# [Supplied text]

You are viewing a plain text version of this content. The canonical link for it is here.
Posted to commits@lucene.apache.org by ju...@apache.org on 2021/10/20 16:50:34 UTC
[lucene] branch main updated: LUCENE-10146: Add note that dot
product is preferred over cosine (#400)
This is an automated email from the ASF dual-hosted git repository.
julietibs pushed a commit to branch main
in repository https://gitbox.apache.org/repos/asf/lucene.git
The following commit(s) were added to refs/heads/main by this push:
new 6bb2bbc LUCENE-10146: Add note that dot product is preferred over cosine (#400)
6bb2bbc is described below
commit 6bb2bbcd6ab2e07a646c17351437ea5210b08004
Author: Julie Tibshirani <ju...@elastic.co>
AuthorDate: Wed Oct 20 09:50:25 2021 -0700
LUCENE-10146: Add note that dot product is preferred over cosine (#400)
While VectorSimilarityFunction#COSINE is helpful when you need to preserve the
original vectors, it is significantly slower than DOT_PRODUCT. This commit adds
javadocs to COSINE explaining that dot product is the fastest option.
---
.../src/java/org/apache/lucene/index/VectorSimilarityFunction.java | 7 ++++++-
1 file changed, 6 insertions(+), 1 deletion(-)
diff --git a/lucene/core/src/java/org/apache/lucene/index/VectorSimilarityFunction.java b/lucene/core/src/java/org/apache/lucene/index/VectorSimilarityFunction.java
index a133bf2..a237e3d 100644
--- a/lucene/core/src/java/org/apache/lucene/index/VectorSimilarityFunction.java
+++ b/lucene/core/src/java/org/apache/lucene/index/VectorSimilarityFunction.java
@@ -56,7 +56,12 @@ public enum VectorSimilarityFunction {
}
},
- /** Cosine similarity */
+ /**
+ * Cosine similarity. NOTE: the preferred way to perform cosine similarity is to normalize all
+ * vectors to unit length, and instead use {@link VectorSimilarityFunction#DOT_PRODUCT}. You
+ * should only use this function if you need to preserve the original vectors and cannot normalize
+ * them in advance.
+ */
COSINE {
@Override
public float compare(float[] v1, float[] v2) {

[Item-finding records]
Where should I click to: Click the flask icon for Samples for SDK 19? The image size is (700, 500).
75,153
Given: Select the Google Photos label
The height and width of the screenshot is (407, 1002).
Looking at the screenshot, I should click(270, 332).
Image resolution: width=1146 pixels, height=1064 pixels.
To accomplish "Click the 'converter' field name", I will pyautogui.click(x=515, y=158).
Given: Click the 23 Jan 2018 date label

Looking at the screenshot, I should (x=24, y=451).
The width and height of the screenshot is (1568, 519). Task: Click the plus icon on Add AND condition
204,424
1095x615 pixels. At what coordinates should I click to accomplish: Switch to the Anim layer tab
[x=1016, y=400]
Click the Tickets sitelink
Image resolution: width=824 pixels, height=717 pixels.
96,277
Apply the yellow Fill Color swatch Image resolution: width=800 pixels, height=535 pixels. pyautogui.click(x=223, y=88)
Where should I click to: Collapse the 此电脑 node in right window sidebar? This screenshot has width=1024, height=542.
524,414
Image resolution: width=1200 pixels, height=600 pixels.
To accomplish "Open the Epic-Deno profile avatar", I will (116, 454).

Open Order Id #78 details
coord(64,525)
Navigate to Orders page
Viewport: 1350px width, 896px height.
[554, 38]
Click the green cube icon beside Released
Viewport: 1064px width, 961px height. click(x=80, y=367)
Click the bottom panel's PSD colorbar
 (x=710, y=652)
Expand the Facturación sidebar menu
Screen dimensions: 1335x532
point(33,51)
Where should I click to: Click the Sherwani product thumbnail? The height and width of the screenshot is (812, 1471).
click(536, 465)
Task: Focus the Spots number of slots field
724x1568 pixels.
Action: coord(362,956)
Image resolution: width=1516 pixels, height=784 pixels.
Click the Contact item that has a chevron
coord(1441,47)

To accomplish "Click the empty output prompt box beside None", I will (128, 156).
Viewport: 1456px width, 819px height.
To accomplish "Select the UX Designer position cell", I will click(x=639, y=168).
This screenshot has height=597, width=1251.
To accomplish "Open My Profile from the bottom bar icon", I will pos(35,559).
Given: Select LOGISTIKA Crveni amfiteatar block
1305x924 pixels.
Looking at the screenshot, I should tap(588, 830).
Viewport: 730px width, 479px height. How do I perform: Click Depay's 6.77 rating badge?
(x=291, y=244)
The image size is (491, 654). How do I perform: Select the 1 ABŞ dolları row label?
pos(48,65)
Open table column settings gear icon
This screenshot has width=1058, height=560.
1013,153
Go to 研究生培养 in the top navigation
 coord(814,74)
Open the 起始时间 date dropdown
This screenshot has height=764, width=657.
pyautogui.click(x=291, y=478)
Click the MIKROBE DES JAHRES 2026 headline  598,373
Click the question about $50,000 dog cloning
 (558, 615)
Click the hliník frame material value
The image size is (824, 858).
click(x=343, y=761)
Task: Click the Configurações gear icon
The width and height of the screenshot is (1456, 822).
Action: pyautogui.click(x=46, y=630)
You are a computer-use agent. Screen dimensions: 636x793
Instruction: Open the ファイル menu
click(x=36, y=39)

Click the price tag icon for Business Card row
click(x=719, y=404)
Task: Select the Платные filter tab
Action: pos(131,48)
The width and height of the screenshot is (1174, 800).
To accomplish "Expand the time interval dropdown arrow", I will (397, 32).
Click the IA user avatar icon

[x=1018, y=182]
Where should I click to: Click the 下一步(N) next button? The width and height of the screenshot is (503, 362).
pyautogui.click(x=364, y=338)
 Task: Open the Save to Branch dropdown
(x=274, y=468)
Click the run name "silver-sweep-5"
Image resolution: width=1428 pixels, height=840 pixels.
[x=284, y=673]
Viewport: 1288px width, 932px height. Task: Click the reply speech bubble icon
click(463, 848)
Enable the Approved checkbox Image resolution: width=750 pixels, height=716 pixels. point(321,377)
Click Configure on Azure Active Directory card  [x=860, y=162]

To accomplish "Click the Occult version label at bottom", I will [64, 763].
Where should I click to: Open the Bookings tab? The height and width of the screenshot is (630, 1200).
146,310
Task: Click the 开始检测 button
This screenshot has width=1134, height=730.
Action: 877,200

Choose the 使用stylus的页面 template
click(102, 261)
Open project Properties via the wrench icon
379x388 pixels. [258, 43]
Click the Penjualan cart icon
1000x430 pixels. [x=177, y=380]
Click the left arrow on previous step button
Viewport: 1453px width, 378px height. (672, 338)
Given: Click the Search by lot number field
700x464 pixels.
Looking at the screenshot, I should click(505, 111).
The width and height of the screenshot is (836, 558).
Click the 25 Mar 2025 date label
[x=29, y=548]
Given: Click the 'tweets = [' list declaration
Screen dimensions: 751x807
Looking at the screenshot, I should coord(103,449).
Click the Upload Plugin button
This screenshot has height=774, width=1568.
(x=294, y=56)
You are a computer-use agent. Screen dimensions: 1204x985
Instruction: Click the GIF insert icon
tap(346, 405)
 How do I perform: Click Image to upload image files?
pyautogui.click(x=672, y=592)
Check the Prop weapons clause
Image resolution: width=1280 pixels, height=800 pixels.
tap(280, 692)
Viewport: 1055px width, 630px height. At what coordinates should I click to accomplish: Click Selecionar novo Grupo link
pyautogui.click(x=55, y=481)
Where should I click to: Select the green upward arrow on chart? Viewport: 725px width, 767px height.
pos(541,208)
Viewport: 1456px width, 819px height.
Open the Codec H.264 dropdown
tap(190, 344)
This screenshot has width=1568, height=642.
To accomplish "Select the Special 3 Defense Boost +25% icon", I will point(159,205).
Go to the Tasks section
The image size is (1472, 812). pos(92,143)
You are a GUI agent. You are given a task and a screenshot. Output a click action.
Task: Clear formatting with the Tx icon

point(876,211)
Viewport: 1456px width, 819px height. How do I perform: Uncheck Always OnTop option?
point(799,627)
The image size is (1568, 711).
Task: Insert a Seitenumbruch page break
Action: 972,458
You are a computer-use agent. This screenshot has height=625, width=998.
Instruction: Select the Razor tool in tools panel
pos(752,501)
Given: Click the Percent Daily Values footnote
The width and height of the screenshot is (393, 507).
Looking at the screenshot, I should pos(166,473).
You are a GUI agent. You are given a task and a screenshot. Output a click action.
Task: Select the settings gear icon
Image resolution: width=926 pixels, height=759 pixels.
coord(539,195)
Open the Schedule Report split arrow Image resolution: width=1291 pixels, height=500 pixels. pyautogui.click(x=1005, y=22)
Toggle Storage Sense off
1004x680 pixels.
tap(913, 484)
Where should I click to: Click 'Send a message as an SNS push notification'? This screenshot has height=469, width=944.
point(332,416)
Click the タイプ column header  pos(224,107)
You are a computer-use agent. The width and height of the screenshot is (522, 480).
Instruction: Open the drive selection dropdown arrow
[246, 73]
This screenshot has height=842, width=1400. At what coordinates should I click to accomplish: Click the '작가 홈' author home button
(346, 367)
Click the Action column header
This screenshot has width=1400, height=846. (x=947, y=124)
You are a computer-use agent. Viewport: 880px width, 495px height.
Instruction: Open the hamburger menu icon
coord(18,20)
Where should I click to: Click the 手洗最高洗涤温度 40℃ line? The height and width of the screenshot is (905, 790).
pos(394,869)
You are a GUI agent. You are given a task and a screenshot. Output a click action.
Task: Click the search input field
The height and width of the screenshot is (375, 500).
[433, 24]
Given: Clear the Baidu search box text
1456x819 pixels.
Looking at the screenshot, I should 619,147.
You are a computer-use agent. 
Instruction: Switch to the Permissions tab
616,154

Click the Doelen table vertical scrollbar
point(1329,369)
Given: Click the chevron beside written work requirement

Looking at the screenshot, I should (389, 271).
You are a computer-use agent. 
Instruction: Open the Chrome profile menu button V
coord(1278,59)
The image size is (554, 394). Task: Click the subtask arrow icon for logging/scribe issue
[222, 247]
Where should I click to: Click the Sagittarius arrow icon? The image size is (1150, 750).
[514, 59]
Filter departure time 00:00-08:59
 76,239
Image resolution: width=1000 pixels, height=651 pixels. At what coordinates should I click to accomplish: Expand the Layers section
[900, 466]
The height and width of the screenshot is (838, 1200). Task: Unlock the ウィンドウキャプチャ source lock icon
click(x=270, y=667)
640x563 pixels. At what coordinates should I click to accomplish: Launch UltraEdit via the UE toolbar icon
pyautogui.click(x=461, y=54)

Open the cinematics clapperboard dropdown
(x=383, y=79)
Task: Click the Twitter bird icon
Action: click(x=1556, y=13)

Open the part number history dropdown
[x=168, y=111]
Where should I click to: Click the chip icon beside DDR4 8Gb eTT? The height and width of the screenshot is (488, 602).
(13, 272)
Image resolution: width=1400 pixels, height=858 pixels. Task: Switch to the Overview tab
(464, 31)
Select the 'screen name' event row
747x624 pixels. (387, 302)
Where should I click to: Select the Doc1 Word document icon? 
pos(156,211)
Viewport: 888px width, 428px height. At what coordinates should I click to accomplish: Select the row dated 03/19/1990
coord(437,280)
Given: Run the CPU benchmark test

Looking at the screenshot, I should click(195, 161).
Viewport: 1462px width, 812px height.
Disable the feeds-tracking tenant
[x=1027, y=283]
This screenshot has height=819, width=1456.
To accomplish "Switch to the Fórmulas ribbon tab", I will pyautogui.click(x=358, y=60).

# [Exercise task]
From the Lucene commit email, reproduce word for word the stretch from "julietibs pushed a" through "the fastest option.".

# [Expected answer]
julietibs pushed a commit to branch main
in repository https://gitbox.apache.org/repos/asf/lucene.git
The following commit(s) were added to refs/heads/main by this push:
new 6bb2bbc LUCENE-10146: Add note that dot product is preferred over cosine (#400)
6bb2bbc is described below
commit 6bb2bbcd6ab2e07a646c17351437ea5210b08004
Author: Julie Tibshirani <ju...@elastic.co>
AuthorDate: Wed Oct 20 09:50:25 2021 -0700
LUCENE-10146: Add note that dot product is preferred over cosine (#400)
While VectorSimilarityFunction#COSINE is helpful when you need to preserve the
original vectors, it is significantly slower than DOT_PRODUCT. This commit adds
javadocs to COSINE explaining that dot product is the fastest option.